Le solde budgétaire négatif de 2,3 milliards en 2023-2024, estimé en décembre 2022, a été creusé à 4 milliards, en raison des mesures annoncées mardi dans le budget.
Outre la baisse d’impôt, le plan du gouvernement prévoit l’injection de 1 milliard dans le réseau de soins de santé, pour pérenniser notamment les centres de vaccination et de dépistage mis en place durant la pandémie, qui pourraient offrir des services de prélèvements.
Une somme supplémentaire de 740 millions servira aussi l’année prochaine à promouvoir la culture et la langue française, à favoriser l’abordabilité du logement et à fournir des services de garde.
Les dépenses en santé continuent de trôner en tête des portefeuilles ministériels. Elles s’élèveront à 59 milliards en 2023-2024, en hausse de 7,7 % par rapport à l’année précédente. L’éducation suit avec un budget prévu de 20 milliards, soit 6 % de plus que durant l’exercice précédent.
Pour en savoir plus
Au total, les dépenses prévues pour l’ensemble des portefeuilles ministériels, au cours de l’exercice qui commencera le 1er avril prochain, sont de 138,4 milliards, en progression de 1,2 %.
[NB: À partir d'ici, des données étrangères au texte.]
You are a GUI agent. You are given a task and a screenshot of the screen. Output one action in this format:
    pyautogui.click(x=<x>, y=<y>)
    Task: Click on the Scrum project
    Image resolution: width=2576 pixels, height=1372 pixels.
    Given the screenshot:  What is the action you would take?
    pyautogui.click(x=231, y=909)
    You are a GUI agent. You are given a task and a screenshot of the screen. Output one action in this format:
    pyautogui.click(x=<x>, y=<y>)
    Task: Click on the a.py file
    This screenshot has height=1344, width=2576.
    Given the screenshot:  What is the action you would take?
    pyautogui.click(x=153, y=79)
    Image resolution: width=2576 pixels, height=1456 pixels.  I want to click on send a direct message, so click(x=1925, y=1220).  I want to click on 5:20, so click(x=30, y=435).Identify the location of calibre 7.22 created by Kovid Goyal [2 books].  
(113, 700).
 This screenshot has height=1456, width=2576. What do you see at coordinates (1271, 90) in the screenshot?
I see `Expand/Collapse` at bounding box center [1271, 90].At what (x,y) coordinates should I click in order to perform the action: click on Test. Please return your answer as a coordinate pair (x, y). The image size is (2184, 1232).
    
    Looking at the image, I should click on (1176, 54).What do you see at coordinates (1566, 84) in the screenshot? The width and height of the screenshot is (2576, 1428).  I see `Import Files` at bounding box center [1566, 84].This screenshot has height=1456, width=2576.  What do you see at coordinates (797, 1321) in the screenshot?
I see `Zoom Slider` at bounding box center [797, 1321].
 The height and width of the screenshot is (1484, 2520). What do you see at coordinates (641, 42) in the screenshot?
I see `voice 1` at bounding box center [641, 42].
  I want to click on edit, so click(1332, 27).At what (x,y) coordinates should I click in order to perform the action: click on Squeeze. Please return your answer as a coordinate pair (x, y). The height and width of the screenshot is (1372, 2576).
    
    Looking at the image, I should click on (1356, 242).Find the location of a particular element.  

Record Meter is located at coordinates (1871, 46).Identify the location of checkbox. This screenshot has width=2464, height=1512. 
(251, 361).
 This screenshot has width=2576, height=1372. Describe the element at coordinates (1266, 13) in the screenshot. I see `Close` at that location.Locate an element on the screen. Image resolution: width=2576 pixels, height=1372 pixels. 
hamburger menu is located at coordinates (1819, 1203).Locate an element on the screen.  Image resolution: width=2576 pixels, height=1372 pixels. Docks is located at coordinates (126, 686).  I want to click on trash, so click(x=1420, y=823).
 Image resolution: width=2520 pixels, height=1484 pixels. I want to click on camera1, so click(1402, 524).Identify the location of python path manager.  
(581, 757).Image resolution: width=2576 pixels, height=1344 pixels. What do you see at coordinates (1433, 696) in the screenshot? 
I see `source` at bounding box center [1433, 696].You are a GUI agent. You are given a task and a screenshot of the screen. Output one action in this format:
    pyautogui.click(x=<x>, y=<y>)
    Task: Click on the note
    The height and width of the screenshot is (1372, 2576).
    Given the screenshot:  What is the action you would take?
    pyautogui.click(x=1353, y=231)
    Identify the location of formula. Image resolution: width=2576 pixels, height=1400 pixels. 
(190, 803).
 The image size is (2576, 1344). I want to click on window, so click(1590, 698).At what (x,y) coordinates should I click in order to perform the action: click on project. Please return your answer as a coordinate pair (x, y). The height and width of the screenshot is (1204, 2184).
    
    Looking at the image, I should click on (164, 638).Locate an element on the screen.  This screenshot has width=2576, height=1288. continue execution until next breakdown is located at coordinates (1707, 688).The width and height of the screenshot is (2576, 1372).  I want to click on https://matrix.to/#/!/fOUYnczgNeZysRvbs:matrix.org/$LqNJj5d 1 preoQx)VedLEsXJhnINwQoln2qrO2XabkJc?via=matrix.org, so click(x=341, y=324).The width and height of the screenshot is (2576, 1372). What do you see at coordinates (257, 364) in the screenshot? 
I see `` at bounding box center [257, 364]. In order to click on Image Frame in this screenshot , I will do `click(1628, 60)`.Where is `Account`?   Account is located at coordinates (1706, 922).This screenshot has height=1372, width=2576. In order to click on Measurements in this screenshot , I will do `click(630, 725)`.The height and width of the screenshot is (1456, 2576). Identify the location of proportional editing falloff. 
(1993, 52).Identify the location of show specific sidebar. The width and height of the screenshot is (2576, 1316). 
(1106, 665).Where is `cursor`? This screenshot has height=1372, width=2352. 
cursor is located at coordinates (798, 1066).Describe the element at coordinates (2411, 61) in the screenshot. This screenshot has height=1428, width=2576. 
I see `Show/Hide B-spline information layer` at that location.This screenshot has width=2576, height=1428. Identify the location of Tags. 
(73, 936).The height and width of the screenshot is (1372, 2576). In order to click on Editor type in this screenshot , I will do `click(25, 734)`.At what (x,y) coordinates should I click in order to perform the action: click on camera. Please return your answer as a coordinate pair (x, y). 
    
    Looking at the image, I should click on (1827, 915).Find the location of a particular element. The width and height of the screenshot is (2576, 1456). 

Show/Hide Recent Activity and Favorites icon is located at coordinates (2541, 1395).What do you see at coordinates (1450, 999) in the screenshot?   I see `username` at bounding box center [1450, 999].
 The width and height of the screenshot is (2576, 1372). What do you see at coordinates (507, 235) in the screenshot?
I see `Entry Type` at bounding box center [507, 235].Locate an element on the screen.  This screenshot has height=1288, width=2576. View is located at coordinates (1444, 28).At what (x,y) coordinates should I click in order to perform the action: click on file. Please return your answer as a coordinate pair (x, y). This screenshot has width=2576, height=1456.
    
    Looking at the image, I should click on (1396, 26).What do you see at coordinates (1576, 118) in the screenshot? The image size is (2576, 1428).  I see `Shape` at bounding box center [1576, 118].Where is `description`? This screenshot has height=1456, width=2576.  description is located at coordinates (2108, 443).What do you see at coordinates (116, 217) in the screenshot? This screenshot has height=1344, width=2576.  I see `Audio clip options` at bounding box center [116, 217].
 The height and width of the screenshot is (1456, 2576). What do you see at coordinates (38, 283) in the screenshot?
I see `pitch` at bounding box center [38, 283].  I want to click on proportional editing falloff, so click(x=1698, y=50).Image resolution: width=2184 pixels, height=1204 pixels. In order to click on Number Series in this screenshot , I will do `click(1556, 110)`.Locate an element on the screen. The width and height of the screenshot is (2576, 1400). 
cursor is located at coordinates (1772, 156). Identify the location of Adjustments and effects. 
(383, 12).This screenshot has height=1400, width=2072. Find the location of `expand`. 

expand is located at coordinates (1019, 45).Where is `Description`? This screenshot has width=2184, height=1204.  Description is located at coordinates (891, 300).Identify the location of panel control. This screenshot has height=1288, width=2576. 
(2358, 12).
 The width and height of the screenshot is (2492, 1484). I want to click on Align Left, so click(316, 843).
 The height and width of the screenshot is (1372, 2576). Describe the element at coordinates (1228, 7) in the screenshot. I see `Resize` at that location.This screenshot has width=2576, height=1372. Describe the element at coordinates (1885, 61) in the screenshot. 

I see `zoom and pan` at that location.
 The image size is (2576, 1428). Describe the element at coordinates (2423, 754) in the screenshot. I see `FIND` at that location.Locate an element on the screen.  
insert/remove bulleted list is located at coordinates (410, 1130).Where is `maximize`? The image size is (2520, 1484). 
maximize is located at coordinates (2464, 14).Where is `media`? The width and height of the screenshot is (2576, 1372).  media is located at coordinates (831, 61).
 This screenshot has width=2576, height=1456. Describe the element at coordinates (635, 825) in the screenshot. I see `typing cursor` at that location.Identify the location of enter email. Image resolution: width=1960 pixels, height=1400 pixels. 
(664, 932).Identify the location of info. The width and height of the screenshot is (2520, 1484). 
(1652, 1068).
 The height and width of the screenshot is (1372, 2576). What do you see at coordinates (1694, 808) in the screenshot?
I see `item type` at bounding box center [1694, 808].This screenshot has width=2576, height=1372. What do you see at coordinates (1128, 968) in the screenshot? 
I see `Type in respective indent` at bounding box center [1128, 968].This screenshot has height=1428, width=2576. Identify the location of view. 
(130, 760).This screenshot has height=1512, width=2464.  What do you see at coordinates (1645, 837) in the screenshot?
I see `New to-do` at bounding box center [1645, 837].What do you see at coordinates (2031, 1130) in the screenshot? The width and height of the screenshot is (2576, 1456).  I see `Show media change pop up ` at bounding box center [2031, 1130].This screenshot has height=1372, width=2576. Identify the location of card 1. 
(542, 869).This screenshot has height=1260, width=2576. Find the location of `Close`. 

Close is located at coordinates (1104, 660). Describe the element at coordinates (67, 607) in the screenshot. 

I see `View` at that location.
Le ministre de l’Économie et de l’Énergie, Pierre Fitzgibbon, est celui qui recevra la hausse la plus généreuse, soit 12,3 % de plus dans son portefeuille ministériel. Le superministre disposera d’un budget de 3,7 milliards de dollars, qui le positionne entre celui des Affaires municipales, de 4,5 milliards, et celui de l’Environnement, de 2,3 milliards.
Lunettes roses
Le porte-parole libéral en matière de finances, Fred Beauchemin, a accusé le gouvernement de « voir la vie en rose » avec sa prévision de hausse du PIB de 0,6 % cette année, qui contraste avec la lecture plus pessimiste d’analystes du secteur privé.
M. Beauchemin a parlé de la faillite de la Silicon Valley Bank aux États-Unis et de la reprise de Credit Suisse, qui, selon lui, sont des signes avant-coureurs d’un resserrement du crédit qui n’épargnera pas le Québec.
« Ça réussit à resserrer les conditions bancaires, ce qui nous amène encore plus sérieusement vers un ralentissement économique », a-t-il dit.